Companies such as Liquid Audio and AT&T;’s a2b Music handed record companies the tools to do it. The key was to digitally compress a song enough to download relatively quickly off the Net, but make sure it still sounded like a CD. Yet these were proprietary tools, which meant that people couldn’t listen to an a2b song on a Liquid Audio player, or vice versa.

Enter MP3, an open standard allowing any computer-savvy fan to unlock its code. Soon, hundreds of people posted MP3 software on the Net, free for all to see and use. Any song stored as an MP3 file--legitimate or not--could be played on any computer with an MP3 program.

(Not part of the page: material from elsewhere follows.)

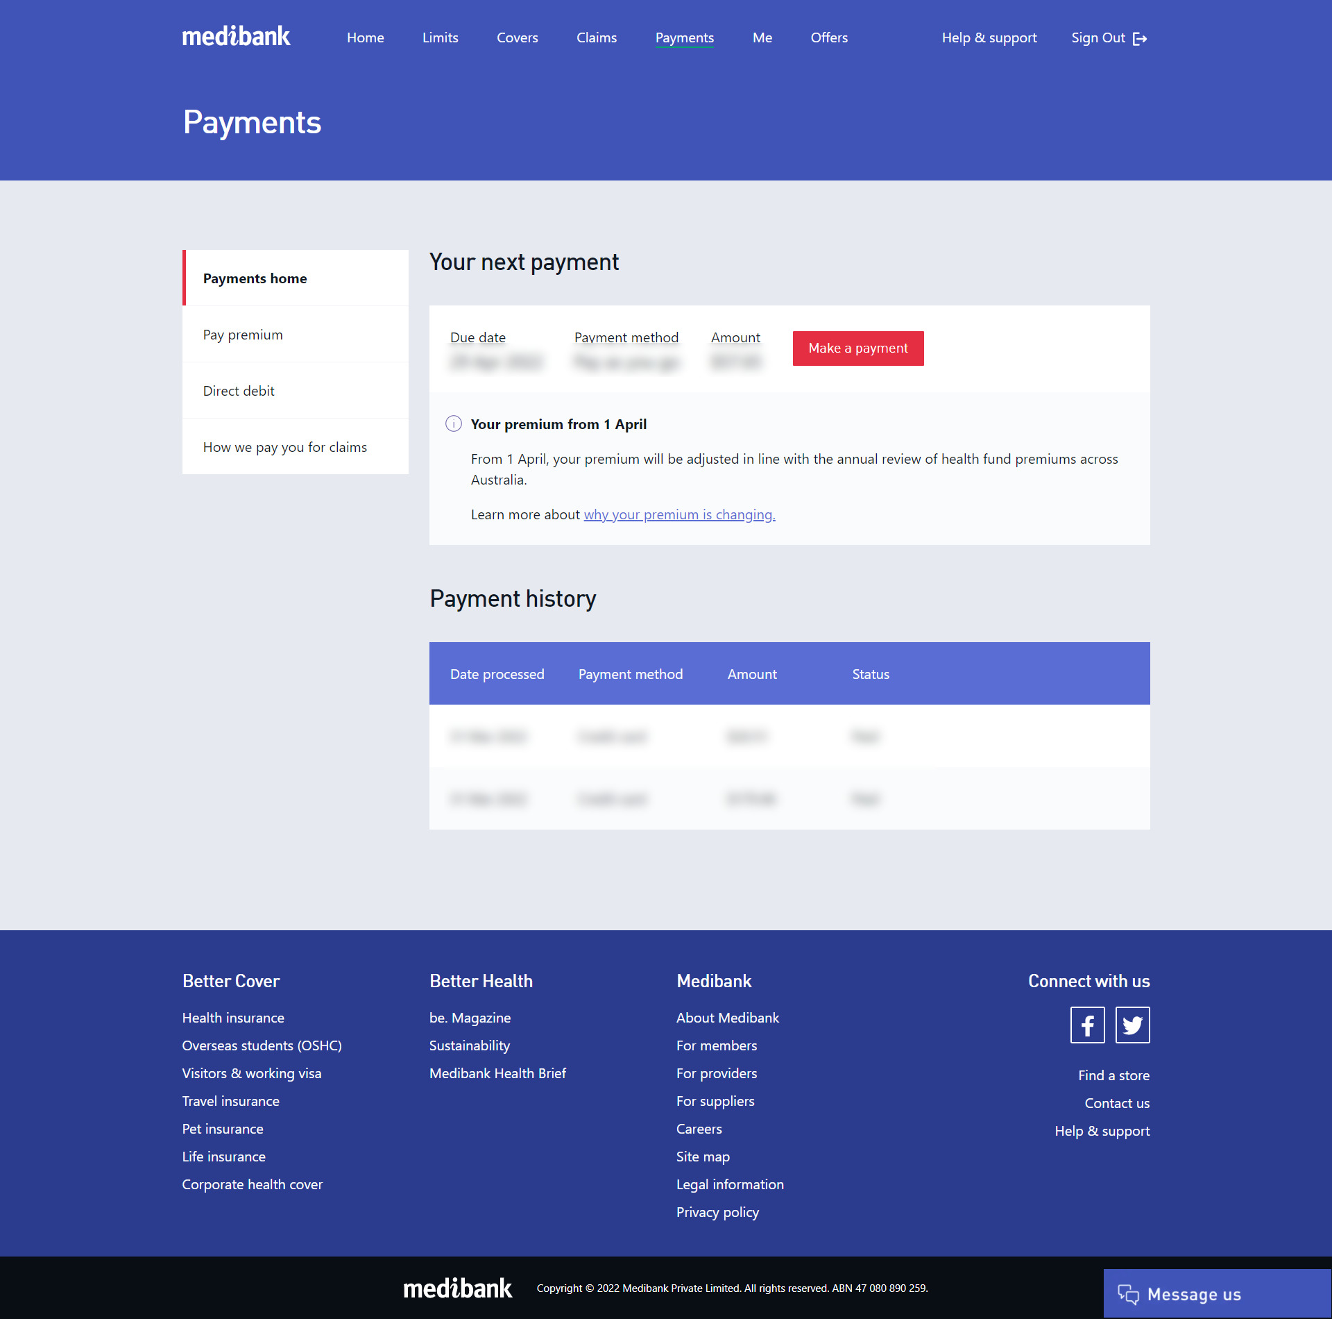Click the Medibank logo in header
The image size is (1332, 1319).
[x=237, y=37]
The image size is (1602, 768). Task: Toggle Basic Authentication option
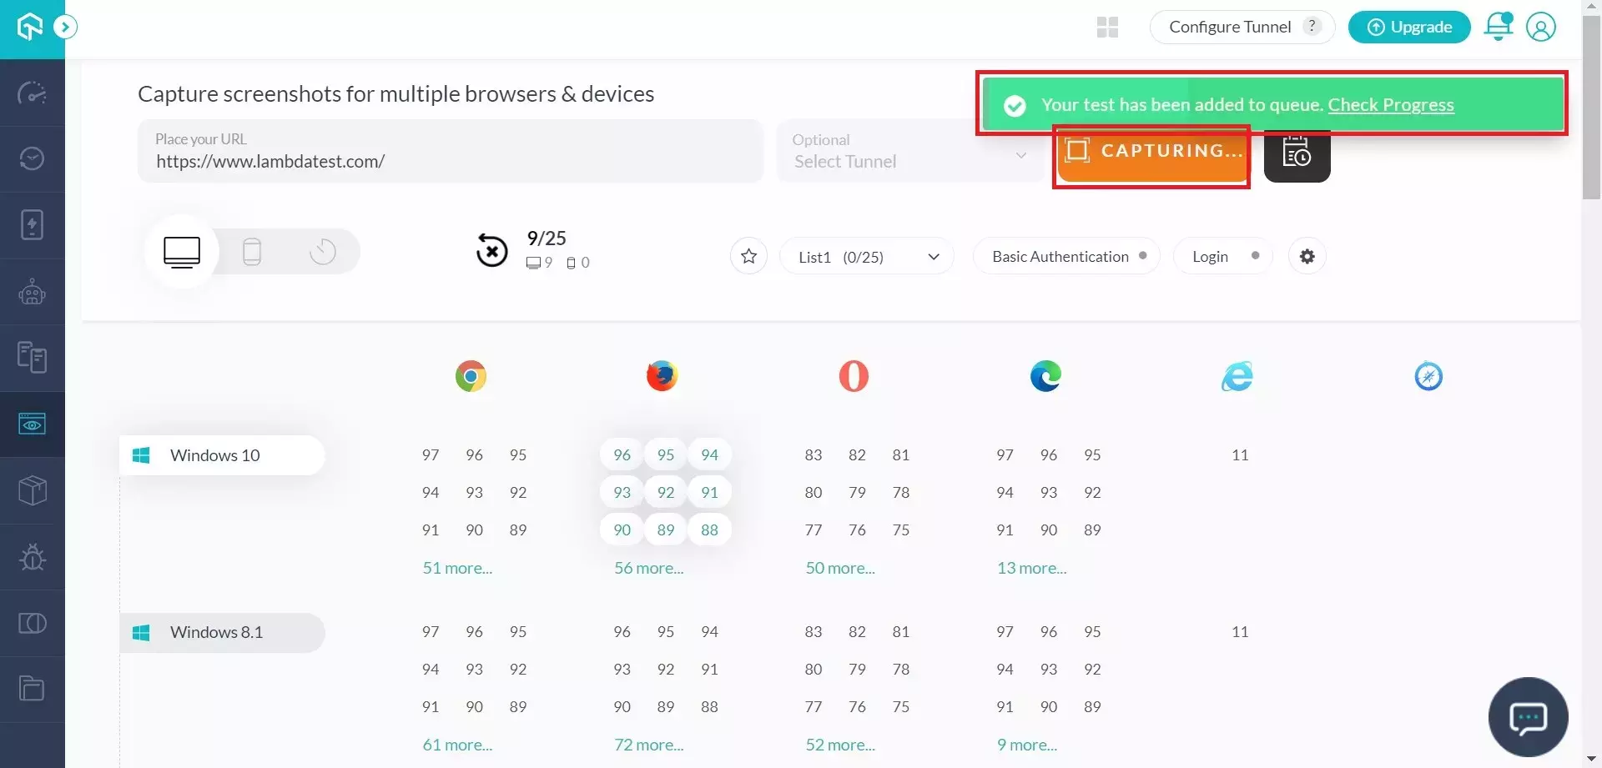1065,257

Today’s most popular MP3 program--WinAmp by NullSoft Inc.--was developed by a 19-year-old from Arizona. So far, the company claims 10 million people have downloaded WinAmp.

Record executives dismissed MP3 as a gear-head fetish--until last fall. That’s when Diamond Multimedia Systems Inc. unveiled Rio, a $199 Walkman-like device that let people pull these stolen digital tunes off their hard drives.

Suddenly, the dynamic changed from the digital elite rocking out in office cubicles, to everyday fans listening to MP3 tunes at the gym or in their cars. To prevent Diamond from launching the Rio for the holidays, the Recording Industry Assn. filed suit against the manufacturer in Los Angeles federal court, seeking a temporary restraining order.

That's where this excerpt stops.